Suppose $D=2d$, we have an absolute position embedding $\phi_t(x)\in \mathbb{C}^d$ for position $t$, and $\phi_t$ is shared by both queries and keys. We hope the inner products of embeddings should contain relative positional infomation.
Given a single query and key $\mathbf{q},\mathbf{k}\in \mathbb{R}^D$, their embeddings should satisfy
\[\langle \phi_t(\mathbf{q}), \overline{\phi_s(\mathbf{k})}\rangle = \psi(\mathbf{q},\mathbf{k},t-s)\]for some $\psi$.

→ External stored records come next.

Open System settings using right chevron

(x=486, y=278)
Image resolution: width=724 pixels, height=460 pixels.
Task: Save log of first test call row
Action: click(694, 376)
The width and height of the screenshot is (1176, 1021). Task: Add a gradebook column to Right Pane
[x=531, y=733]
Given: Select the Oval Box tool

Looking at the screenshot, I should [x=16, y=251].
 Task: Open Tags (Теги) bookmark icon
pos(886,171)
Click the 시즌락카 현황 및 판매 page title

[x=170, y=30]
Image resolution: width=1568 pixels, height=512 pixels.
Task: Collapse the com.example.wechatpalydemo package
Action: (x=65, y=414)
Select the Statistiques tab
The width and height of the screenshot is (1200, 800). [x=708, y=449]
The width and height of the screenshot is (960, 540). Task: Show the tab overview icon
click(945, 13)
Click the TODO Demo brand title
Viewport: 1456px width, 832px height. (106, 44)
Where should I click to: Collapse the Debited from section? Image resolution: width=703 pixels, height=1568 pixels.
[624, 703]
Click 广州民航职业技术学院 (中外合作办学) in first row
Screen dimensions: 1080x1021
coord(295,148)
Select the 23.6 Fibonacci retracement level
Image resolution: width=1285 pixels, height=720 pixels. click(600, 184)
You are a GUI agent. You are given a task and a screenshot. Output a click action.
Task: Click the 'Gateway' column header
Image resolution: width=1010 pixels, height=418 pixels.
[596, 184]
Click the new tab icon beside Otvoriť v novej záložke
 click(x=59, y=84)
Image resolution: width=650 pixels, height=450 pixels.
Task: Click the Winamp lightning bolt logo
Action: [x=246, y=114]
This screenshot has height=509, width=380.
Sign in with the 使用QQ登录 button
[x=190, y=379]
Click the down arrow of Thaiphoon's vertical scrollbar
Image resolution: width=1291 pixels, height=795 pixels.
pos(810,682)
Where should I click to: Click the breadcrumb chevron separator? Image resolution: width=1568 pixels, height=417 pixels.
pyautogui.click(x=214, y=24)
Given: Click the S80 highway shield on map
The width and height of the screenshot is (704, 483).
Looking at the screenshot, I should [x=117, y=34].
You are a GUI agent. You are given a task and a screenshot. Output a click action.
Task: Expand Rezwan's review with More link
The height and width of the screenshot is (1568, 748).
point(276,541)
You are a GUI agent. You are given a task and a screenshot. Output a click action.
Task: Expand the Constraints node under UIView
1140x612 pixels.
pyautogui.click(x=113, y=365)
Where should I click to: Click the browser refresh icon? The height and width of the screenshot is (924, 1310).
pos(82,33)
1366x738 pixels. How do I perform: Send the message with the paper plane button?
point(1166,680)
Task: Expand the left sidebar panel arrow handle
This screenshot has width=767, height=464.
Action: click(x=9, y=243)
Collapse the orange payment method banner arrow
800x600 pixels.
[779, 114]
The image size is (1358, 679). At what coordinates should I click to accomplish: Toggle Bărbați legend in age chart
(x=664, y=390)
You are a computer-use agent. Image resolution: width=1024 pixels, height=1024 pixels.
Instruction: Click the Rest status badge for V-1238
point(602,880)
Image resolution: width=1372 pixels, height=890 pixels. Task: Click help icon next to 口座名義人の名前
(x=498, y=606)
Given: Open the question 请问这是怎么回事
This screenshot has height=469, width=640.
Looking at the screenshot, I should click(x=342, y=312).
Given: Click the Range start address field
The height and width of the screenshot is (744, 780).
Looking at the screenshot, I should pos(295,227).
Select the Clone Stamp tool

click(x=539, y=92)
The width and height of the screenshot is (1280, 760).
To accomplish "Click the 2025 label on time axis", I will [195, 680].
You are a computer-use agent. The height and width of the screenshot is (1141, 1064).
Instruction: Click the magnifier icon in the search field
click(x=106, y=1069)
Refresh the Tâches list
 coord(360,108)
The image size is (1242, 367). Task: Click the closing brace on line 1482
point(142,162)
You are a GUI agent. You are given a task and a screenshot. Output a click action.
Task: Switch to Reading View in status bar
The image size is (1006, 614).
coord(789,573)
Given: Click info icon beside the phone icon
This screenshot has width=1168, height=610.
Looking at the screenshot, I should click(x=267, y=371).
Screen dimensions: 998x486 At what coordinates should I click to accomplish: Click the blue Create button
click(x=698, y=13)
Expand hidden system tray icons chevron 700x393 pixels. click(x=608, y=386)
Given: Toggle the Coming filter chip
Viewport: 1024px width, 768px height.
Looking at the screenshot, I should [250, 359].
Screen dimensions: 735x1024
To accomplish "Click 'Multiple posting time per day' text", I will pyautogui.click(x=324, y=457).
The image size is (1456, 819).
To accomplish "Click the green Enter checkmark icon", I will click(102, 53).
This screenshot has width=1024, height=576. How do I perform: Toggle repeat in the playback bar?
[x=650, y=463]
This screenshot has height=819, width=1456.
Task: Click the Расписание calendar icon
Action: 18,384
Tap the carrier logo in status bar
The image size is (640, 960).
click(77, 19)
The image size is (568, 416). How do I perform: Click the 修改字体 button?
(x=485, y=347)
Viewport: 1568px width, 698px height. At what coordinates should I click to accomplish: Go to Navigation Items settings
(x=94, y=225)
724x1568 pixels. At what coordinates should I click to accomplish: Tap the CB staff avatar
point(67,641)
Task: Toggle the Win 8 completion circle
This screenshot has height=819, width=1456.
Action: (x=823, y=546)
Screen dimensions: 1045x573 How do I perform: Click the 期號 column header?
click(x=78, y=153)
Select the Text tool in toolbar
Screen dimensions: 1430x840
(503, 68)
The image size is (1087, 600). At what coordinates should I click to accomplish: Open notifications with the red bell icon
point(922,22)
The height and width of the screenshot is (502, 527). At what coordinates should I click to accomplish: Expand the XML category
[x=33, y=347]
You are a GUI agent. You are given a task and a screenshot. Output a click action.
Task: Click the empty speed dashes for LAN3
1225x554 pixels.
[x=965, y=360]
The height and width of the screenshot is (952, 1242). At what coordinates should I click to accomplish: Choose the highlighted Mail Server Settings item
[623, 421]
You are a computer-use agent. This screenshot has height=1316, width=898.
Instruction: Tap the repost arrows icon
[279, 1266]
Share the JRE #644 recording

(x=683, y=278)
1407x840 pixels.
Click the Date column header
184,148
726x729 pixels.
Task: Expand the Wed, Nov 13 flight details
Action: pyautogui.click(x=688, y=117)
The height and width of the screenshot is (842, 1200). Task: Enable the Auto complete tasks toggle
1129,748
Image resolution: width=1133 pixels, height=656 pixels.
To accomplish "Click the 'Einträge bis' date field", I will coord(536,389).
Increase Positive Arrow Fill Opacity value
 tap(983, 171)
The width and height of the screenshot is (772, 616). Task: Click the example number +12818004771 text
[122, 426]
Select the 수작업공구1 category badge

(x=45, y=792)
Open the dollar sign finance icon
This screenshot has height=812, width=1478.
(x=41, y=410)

Naturally, we assume $\phi_0(z)=z.$ Then
\[\langle \phi_t(z), \overline{\phi_t(w)}\rangle =\psi(z,w,0)=\langle \phi(z,0), \overline{\phi(w,0)}\rangle=\langle z,\bar w\rangle.\]$\phi_t$ is isometry on $\mathbb{C}^n$, and thus $\phi_t(z)=U_tz$ for some unitary matrix $U_t$ (ignoring translation).
\[U_{t-1}^*U_t=\sum_{i,j}\langle U_t e_j,\overline{U_{t-1}e_i}\rangle e_ie_j^\top = \sum_{i,j}\psi(e_j,e_i,1) e_ie_j^\top =:\Theta,\]which is independent of $t$. So,
\[U_t = U_0^*U_t = (U_0^*U_1)(U_1^*U_2)\cdots(U_{t-1}^*U_t) = \Theta^t.\]We are free to choose $\Theta$ as long as it’s unitary.
RoPE uses diagonal $U_t.$ Similar to Sinusoidal, RoPE considers angles of the form $\theta^{k/d}$:
\[\Theta = {\rm diag}(\mathrm{e}^{\mathrm{i}\theta^{0/d}}, \mathrm{e}^{\mathrm{i}\theta^{1/d}},\cdots,\mathrm{e}^{\mathrm{i}\theta^{(d-1)/d}}),\quad \phi_t(z)=\Theta^tz\]where $\theta=10^{-4}$ or $1/T$ in general, where $T$ is the max horizon/timestep.
For Sinusoidal, $0\le j< d=\frac{D}{2},0\le t<T,$
\[{\rm PE}(t)_{2j} = \sin(t \theta^{\frac{j}{d}}),\quad {\rm PE}(t)_{2j+1} = \cos(t \theta^{\frac{j}{d}}).\]In complex form,
\[\widetilde{\mathrm{PE}}(t) = \left[\mathrm{e}^{\mathrm{i}t\theta^{0/d}},\cdots, \mathrm{e}^{\mathrm{i}t\theta^{(d-1)/d}}\right] ={\rm diag}(\Theta^t).\]The difference is that in transformer, inputs of attention are token embeddings + position embeddings, while RoPE multiplies $\Theta^t$ with queries and keys.
Decay estimates
Why $\theta^{j/d}?$ We show in the following that the embedding corresponds to oscillating integrals creating plenty of inhomogeneity. Also, tokens far away are not too relevant:
$ \langle \phi_{t_0+t}(\mathbf{q}), \overline{\phi_{t_0}(\mathbf{k})}\rangle\to 0$ as $t\to\infty$.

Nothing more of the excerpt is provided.